Exercise →
Find each line in the entries below that contains the word "panel", and copy those lines out.

Records for the task →
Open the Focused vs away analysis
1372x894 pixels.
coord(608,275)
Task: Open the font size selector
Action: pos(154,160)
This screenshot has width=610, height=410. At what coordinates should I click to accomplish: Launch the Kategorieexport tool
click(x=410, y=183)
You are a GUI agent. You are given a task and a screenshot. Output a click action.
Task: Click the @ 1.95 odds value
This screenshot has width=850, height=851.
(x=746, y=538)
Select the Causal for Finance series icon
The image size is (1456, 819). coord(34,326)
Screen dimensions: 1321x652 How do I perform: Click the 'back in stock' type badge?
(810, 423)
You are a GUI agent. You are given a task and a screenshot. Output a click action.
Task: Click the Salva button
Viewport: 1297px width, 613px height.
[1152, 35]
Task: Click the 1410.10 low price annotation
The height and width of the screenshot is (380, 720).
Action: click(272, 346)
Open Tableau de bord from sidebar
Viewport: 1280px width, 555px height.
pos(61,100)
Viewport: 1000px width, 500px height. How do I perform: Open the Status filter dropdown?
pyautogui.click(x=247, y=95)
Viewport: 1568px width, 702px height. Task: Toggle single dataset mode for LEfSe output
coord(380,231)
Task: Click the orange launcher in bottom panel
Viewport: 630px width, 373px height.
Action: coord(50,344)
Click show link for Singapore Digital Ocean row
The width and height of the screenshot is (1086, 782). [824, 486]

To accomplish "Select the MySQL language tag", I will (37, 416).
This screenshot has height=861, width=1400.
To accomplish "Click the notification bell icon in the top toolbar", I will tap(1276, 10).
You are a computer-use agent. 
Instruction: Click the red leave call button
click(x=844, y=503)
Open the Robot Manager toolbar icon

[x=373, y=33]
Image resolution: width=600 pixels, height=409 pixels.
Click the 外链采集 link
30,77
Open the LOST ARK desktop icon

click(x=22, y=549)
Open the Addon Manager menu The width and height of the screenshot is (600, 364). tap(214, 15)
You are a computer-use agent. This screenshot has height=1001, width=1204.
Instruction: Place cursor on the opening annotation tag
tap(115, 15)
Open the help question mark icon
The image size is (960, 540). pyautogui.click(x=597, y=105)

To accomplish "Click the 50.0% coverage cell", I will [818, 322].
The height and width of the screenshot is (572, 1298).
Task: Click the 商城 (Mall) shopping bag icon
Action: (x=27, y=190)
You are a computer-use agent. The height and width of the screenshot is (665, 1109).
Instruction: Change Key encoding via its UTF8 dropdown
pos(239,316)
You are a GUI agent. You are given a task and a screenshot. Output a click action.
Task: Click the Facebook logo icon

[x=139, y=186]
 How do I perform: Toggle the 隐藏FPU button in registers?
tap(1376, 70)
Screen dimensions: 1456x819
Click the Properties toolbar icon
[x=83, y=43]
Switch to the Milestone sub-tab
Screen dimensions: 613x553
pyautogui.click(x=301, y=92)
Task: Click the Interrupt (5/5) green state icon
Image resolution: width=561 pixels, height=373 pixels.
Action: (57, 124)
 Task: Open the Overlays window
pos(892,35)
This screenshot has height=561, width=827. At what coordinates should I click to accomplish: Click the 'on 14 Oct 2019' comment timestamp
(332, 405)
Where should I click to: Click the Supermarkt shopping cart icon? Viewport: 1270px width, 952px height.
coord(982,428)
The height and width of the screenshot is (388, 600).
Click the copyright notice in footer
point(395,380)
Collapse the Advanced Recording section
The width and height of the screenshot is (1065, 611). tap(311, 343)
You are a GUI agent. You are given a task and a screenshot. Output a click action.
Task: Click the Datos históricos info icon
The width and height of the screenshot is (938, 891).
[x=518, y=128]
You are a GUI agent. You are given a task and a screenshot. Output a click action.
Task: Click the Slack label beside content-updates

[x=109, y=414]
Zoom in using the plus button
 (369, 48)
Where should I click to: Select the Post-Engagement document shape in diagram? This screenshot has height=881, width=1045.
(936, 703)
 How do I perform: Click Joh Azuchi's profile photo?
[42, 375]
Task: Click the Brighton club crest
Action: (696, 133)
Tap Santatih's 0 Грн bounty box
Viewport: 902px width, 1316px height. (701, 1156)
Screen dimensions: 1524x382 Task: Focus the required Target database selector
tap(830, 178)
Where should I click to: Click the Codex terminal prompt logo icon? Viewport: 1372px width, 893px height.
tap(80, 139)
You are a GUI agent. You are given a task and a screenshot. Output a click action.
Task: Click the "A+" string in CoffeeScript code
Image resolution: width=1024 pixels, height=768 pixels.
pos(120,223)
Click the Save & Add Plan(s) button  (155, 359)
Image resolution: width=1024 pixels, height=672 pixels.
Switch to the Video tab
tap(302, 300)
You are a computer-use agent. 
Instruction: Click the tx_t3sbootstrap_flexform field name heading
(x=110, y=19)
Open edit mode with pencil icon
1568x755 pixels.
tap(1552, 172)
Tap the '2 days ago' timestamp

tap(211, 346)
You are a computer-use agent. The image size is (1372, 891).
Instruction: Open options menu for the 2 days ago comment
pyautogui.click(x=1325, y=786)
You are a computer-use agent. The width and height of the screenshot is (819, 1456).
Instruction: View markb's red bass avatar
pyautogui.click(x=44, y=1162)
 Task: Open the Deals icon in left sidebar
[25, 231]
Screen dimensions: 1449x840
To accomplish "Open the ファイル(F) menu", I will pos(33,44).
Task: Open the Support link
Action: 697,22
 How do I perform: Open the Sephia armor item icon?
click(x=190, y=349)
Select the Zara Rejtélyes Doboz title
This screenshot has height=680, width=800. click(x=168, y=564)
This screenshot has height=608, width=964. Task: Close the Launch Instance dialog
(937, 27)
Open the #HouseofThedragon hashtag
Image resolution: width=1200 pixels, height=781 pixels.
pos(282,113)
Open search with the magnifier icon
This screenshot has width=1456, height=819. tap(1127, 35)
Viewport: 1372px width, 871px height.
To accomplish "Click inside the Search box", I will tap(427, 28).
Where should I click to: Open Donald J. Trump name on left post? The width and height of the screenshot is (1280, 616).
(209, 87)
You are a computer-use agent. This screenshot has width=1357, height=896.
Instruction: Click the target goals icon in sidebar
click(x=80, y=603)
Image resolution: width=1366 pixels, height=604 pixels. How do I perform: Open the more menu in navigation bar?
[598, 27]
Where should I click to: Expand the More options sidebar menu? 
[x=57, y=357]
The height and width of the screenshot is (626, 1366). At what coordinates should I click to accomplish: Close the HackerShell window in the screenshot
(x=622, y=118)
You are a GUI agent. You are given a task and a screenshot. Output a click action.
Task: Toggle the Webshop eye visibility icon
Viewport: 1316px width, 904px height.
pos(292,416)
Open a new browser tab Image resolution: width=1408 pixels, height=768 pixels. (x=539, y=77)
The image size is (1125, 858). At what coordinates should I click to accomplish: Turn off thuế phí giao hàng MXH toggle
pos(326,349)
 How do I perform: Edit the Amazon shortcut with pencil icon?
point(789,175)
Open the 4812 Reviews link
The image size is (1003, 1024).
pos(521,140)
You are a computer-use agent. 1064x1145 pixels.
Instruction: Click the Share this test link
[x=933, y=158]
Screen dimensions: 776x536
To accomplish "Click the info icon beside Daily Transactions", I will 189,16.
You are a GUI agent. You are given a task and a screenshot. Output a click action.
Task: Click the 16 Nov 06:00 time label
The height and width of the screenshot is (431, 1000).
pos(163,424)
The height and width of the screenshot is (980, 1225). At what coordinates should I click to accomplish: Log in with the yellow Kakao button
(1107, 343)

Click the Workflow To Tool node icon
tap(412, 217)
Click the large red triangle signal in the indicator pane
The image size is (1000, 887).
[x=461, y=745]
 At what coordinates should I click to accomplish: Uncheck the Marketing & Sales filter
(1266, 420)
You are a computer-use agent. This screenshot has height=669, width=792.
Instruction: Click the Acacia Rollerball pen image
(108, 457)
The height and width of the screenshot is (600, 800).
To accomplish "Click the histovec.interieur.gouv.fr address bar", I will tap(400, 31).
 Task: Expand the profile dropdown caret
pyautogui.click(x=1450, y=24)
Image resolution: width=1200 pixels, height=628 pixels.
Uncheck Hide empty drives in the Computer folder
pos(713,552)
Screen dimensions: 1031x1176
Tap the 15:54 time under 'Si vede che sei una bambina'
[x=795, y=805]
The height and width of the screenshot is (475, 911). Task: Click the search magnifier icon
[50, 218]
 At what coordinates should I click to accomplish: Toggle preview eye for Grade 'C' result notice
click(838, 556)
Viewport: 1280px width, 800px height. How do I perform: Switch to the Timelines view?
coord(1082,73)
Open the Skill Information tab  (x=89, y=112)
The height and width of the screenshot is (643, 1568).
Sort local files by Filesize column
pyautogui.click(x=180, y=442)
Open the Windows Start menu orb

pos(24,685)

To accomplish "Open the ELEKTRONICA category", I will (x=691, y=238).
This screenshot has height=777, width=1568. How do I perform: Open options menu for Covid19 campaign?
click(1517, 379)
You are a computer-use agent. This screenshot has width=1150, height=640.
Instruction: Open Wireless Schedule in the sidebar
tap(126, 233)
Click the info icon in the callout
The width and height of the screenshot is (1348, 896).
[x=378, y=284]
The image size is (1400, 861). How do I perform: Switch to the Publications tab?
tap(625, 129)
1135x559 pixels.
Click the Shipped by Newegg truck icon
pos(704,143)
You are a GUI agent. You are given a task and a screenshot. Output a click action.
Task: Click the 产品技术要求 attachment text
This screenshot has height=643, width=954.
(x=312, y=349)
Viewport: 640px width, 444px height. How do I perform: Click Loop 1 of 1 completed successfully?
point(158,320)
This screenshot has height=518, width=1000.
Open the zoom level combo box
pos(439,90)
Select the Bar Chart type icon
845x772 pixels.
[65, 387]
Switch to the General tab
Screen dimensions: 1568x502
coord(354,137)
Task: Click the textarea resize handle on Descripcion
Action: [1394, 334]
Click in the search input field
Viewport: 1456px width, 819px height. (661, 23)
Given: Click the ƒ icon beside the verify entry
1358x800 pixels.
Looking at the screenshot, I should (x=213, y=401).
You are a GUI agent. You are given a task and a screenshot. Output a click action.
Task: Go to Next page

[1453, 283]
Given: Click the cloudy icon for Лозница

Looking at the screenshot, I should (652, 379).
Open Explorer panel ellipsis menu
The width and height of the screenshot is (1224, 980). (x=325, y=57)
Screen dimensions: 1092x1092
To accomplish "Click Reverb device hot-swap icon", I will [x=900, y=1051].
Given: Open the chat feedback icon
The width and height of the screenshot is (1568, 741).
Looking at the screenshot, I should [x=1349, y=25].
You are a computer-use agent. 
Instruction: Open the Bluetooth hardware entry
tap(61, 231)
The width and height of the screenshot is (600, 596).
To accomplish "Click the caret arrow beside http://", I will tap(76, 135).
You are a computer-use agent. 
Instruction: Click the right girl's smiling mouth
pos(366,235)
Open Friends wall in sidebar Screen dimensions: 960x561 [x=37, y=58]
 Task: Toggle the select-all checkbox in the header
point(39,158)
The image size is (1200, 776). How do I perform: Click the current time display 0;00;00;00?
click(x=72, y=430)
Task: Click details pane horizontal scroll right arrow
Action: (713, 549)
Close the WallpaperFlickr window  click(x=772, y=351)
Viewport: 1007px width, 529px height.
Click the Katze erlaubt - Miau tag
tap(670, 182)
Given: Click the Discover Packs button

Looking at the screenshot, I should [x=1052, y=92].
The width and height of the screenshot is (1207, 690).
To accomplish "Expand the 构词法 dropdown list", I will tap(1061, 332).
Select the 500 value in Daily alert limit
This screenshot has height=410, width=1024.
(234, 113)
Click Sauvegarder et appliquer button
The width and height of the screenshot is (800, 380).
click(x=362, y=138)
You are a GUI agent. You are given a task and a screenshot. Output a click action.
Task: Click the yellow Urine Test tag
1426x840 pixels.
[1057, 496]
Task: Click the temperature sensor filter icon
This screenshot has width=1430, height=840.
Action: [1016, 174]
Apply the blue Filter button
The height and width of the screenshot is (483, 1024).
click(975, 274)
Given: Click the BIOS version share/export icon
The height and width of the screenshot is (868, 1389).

Task response →
Task: Click the orange launcher in bottom panel
Open Explorer panel ellipsis menu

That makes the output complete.